Bureaucracies fail or simply don’t do what they were designed to do. Sowell (1995, p. 257) reveals part of this problem in The Vision of the Anointed:

When the government creates some new program, nothing is easier than to show whatever benefits that program produces.… But it is virtually impossible to trace the taxes that paid for the program back to their sources and to show the alternative uses of that same money that could have been far more beneficial.

Even worse, bureaucrats and their supporters are loath to admit when their programs have harmful consequences and are inclined to double-down on a failing policy once it has proven its worthlessness.
Bureaucracy: A Root Evil
In order to understand the foundation of America’s morass, we must examine bureaucracy. At the root of this growing evil is the very nature of bureaucracy, especially political bureaucracy. French economist Frédéric Bastiat offered an early warning in 1850 that laws, institutions, and acts — the stuff of political bureaucracy — produce economic effects that can be seen immediately, but that other, unforeseen effects happen much later.

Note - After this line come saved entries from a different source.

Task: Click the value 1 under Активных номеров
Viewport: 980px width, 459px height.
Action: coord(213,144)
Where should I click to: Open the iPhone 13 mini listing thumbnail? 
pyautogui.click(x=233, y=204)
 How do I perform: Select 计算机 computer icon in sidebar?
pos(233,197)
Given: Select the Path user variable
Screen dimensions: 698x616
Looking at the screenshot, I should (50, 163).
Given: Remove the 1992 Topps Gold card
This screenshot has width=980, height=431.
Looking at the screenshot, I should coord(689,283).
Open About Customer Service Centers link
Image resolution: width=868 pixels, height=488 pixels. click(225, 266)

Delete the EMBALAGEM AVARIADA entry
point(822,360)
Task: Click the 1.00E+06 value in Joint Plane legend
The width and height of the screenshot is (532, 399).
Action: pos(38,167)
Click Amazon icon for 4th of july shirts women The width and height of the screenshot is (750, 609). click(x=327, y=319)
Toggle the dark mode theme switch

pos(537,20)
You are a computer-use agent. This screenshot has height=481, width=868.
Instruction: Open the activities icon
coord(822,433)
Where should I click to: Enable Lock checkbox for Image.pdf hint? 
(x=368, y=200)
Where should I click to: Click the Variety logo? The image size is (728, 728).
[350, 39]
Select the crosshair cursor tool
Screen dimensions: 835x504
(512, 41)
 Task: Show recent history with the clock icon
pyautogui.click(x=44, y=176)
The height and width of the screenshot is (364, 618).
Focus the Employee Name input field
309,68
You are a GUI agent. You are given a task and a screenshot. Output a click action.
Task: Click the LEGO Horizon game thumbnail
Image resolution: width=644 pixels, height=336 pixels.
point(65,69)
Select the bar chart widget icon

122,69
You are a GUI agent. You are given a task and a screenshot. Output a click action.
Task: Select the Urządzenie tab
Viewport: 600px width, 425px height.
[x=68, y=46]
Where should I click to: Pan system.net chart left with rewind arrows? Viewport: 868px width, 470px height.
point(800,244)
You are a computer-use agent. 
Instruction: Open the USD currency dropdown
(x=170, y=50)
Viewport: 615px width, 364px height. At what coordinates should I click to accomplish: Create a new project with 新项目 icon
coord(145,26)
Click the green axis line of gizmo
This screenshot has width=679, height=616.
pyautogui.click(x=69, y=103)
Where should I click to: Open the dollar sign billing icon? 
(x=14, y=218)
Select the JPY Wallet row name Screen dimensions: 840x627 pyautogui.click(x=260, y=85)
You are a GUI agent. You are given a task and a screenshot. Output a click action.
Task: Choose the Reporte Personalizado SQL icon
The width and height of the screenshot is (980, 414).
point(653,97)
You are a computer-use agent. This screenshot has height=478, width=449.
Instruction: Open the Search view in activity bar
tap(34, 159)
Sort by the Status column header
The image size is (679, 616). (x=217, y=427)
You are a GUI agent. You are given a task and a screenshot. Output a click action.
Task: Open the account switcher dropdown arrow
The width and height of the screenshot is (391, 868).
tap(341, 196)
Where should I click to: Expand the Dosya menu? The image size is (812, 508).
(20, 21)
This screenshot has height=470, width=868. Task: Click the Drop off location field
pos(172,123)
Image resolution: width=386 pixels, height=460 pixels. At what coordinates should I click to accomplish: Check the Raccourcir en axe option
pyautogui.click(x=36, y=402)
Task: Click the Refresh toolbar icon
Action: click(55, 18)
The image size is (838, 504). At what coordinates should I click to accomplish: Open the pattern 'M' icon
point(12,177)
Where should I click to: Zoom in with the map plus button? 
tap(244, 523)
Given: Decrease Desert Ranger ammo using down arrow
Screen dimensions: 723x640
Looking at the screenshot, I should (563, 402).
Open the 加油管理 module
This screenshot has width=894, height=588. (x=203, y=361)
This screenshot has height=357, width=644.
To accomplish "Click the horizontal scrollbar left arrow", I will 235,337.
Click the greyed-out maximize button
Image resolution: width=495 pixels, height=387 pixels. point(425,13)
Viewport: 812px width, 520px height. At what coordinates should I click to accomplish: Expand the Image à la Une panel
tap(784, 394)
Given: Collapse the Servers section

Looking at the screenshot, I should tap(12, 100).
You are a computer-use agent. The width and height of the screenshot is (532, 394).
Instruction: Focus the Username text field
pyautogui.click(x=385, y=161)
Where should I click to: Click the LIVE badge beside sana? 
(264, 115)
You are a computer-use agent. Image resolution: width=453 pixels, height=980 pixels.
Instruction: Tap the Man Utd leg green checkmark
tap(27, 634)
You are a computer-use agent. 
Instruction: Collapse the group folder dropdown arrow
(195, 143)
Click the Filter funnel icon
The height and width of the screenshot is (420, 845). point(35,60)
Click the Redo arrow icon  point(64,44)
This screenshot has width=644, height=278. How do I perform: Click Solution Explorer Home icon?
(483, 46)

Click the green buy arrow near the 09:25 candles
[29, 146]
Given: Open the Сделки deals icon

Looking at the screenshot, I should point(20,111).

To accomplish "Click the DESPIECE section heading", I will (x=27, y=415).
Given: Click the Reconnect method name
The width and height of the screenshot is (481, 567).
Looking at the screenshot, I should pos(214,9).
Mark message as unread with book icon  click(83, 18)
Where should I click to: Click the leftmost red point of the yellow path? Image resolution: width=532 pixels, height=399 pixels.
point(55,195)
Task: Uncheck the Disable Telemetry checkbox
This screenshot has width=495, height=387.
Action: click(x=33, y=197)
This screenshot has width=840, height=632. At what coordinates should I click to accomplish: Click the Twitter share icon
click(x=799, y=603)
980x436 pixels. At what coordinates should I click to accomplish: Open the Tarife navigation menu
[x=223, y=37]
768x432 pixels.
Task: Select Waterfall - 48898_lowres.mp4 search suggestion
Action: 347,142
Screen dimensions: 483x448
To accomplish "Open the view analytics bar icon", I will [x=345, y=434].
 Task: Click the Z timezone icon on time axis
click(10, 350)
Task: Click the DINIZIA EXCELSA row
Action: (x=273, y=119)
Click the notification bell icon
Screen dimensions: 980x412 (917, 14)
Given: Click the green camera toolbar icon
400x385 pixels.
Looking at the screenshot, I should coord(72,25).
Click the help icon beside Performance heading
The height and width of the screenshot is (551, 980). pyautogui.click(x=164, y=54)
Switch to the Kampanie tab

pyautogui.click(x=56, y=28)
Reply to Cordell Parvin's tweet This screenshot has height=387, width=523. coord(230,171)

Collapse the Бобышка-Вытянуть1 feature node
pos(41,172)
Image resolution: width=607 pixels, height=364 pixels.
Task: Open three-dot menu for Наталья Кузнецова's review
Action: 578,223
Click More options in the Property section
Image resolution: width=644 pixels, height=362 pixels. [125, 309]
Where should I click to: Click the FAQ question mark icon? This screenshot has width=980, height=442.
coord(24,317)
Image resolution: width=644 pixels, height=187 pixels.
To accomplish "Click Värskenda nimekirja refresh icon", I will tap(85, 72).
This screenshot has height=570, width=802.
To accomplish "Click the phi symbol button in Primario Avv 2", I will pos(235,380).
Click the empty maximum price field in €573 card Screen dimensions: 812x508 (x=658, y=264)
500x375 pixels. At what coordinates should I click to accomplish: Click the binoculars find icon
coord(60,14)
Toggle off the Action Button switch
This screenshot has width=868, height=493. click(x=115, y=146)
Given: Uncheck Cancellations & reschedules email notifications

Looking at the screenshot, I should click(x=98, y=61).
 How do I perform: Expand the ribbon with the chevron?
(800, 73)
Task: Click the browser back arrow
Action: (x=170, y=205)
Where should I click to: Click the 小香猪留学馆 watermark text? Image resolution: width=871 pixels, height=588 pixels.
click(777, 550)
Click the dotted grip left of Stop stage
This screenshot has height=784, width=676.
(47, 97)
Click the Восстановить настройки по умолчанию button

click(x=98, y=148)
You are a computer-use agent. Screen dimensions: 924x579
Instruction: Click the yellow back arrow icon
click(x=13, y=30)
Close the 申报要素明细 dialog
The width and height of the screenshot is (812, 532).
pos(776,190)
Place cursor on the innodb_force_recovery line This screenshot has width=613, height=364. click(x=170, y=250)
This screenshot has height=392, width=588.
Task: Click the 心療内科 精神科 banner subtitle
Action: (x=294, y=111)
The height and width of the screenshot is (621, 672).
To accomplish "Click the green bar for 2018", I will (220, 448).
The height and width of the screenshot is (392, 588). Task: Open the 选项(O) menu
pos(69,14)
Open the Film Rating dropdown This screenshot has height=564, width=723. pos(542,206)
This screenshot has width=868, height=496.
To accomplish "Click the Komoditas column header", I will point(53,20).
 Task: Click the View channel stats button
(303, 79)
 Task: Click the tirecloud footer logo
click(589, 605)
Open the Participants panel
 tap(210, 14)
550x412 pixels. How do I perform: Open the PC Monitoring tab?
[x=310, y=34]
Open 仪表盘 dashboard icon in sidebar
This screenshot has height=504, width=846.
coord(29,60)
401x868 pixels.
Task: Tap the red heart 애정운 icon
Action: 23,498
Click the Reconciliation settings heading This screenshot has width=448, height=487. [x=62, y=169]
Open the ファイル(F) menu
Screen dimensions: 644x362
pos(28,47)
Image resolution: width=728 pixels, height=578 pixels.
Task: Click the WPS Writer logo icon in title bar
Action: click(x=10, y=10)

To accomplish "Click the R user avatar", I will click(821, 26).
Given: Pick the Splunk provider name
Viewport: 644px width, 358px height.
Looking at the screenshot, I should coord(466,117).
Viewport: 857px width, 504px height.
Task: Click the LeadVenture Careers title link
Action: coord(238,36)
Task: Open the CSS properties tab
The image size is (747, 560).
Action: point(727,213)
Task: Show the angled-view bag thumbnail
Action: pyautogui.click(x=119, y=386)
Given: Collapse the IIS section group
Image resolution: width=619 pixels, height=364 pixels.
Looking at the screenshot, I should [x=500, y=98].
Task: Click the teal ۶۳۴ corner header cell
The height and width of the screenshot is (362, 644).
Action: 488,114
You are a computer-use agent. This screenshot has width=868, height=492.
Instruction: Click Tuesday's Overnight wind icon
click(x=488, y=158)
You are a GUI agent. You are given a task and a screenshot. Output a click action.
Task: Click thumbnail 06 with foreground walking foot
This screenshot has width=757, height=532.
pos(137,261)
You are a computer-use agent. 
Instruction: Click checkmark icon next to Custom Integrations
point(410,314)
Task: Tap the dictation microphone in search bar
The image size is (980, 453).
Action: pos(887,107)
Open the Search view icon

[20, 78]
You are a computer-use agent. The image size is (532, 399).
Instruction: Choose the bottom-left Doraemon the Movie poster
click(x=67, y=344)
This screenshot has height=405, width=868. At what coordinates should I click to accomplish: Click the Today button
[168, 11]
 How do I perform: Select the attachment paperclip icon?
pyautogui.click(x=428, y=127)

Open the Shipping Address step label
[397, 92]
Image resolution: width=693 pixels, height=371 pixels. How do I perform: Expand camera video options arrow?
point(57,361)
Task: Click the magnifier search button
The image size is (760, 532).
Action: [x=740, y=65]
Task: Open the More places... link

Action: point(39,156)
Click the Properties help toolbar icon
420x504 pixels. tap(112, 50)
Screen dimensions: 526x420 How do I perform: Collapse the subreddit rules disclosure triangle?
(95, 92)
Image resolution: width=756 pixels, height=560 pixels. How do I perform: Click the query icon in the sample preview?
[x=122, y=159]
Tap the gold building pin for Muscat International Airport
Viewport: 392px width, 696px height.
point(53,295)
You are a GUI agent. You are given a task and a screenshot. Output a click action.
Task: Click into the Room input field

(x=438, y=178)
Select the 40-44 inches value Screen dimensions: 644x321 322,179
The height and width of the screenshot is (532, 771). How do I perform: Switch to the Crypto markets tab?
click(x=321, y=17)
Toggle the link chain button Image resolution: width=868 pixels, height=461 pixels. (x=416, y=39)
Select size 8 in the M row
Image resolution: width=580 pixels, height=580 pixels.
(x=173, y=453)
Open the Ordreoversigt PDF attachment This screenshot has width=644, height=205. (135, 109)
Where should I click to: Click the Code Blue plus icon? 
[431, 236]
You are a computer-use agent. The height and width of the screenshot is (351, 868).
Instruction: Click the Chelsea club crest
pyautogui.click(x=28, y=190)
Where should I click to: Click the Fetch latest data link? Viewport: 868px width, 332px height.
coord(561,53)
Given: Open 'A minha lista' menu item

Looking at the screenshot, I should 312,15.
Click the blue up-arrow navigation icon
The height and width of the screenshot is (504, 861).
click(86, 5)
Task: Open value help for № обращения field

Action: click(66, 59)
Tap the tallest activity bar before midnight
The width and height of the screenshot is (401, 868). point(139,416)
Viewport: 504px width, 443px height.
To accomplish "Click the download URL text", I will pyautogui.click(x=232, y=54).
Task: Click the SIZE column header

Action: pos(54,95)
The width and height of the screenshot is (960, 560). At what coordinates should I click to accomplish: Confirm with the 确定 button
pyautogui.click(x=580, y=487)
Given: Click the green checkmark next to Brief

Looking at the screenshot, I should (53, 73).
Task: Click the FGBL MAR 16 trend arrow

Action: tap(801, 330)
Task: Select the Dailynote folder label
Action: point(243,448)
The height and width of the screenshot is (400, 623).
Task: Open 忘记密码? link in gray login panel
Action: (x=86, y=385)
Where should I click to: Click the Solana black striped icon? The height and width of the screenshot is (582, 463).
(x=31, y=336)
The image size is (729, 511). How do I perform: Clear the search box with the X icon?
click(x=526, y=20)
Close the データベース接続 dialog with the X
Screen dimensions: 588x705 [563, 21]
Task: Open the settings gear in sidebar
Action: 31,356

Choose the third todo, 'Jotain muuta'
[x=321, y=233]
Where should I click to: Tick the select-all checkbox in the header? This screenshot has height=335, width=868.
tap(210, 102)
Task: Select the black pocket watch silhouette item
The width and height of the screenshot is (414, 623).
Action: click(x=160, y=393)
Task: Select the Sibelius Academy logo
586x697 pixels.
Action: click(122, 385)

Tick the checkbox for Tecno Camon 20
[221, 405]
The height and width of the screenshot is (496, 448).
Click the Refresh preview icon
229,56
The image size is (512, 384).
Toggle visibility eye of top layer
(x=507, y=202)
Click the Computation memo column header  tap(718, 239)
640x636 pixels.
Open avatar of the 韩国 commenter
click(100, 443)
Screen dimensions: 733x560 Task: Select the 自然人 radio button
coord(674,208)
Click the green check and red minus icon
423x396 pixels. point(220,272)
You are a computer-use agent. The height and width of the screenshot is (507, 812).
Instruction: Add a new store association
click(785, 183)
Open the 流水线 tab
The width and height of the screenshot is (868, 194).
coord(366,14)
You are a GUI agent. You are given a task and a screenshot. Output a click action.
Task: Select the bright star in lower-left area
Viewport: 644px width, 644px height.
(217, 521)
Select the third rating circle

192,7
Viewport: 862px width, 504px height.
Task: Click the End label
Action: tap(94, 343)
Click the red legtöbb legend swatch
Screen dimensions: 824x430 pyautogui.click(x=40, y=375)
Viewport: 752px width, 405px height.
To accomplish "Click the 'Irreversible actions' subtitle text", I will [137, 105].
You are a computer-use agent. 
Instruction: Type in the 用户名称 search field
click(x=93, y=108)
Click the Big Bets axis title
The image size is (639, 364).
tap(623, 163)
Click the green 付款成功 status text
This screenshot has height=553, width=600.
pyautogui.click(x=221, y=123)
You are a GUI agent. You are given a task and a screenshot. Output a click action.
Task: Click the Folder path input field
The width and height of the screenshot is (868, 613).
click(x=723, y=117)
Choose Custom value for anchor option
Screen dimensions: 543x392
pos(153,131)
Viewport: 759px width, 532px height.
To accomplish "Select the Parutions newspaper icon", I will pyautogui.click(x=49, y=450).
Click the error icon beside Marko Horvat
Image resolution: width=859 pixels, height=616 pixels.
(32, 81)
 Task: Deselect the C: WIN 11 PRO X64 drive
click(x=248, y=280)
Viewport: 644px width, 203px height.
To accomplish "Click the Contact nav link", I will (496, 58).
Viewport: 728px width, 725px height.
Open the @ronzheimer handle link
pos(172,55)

That the world should know not me but these: it is in such an evolution that we are already caught up, and the great question is therefore not how we can promote and hasten it, but what we can oppose to this machinery in order to keep a portion of mankind free from the parceling-out of the soul, from this supreme mastery of the bureaucratic way of life.

Free-market economists have challenged government bureaucracies since the 1920s. Ludwig von Mises, in the preface to his 1944 edition of Bureaucracy, asked if Americans should give away their individual freedom and private initiative for the guardianship of the bureaucratic state. He warned,

America is an old democracy and the talk about the dangers of bureaucracy is a new phenomenon in this country. Only in recent years have people become aware of the menace of bureaucracy, and they consider bureaucracy not an instrument of democratic government but, on the contrary, the worst enemy of freedom and democracy. (Mises, 1944, p. 44)

Rules of Bureaucracy
Rule #1: Maintain the problem at all costs! The problem is the basis of power, perks, privileges, and security.
Problems, not solutions, are the basis of bureaucratic power, perks, privilege, and political security. In politics, the tougher the problem appears, the more resources must be devoted to it. Political careers have been made by bureaucrats promising to fix problems. Bureaucrats feign trying to fix problems while usually making them worse. This is because maintaining the problem creates constituent dependency and allows the bureaucrat to show tangible evidence that he or she is working hard for constituents and their cause. It also allows bureaucrats to spend lavishly and, seemingly endlessly, on new government programs and employees.
Rule #2: Use crisis, and perceived crisis, to increase your power and control.
Rule 2a. Force 11th-hour decisions, threaten the loss of options and opportunities, and limit the opposition’s opportunity to review and critique.
Rule #3: If there are not enough crises, manufacture them, even from nature, where none exist.
Rule #4: Control the flow and release of information while feigning openness.
It is telling that the term public relations is not used in government bureaucracies. This is not to say that governmental bureaucracies don’t engage in public influence; it’s just that they don’t want to be seen as doing so. Ironically, they spend huge sums of money at all levels trying to persuade the public and media that they aren’t persuading them. Instead you have “public affairs,” “public information,” “public communication & liaison,” and “public engagement” to duck public criticism of their information-control efforts. The bottom line is that government bureaucracies don’t want people to think that they are controlling the spin and flow of information, so the appearance is all about giving the public the information they want and need and making it sound benign, instead of persuasive.
Rule 4a: Deny, delay, obfuscate, spin, and lie.
Rule #5: Maximize public-relations exposure by creating a cover story that appeals to the universal need to help people.
Government bureaucracy is honed on populist rhetoric. Bureaucrats have become skilled at using the “helping the people” angle when making speeches, and especially when dealing with the press. It is a variation of the “people angle” taught in media relations training programs as the best method to attract media attention and promotion. Almost any government program, no matter what its cost in money or personal liberties, can be sold through the media by claiming it is for (1) the children, (2) the environment, (3) the elderly, (4) the poor, (5) the homeless, (6) the national defense, (7) homeland security, or (8) the sick.
Rule #6: Create vested support groups by distributing concentrated benefits and/or entitlements to these special interests, while distributing the costs broadly to one’s political opponents.
Rule #7: Demonize the truth tellers who have the temerity to say, “The emperor has no clothes.”
Rule 7a: Accuse the truth teller of one’s own defects, deficiencies, crimes, and misdemeanors.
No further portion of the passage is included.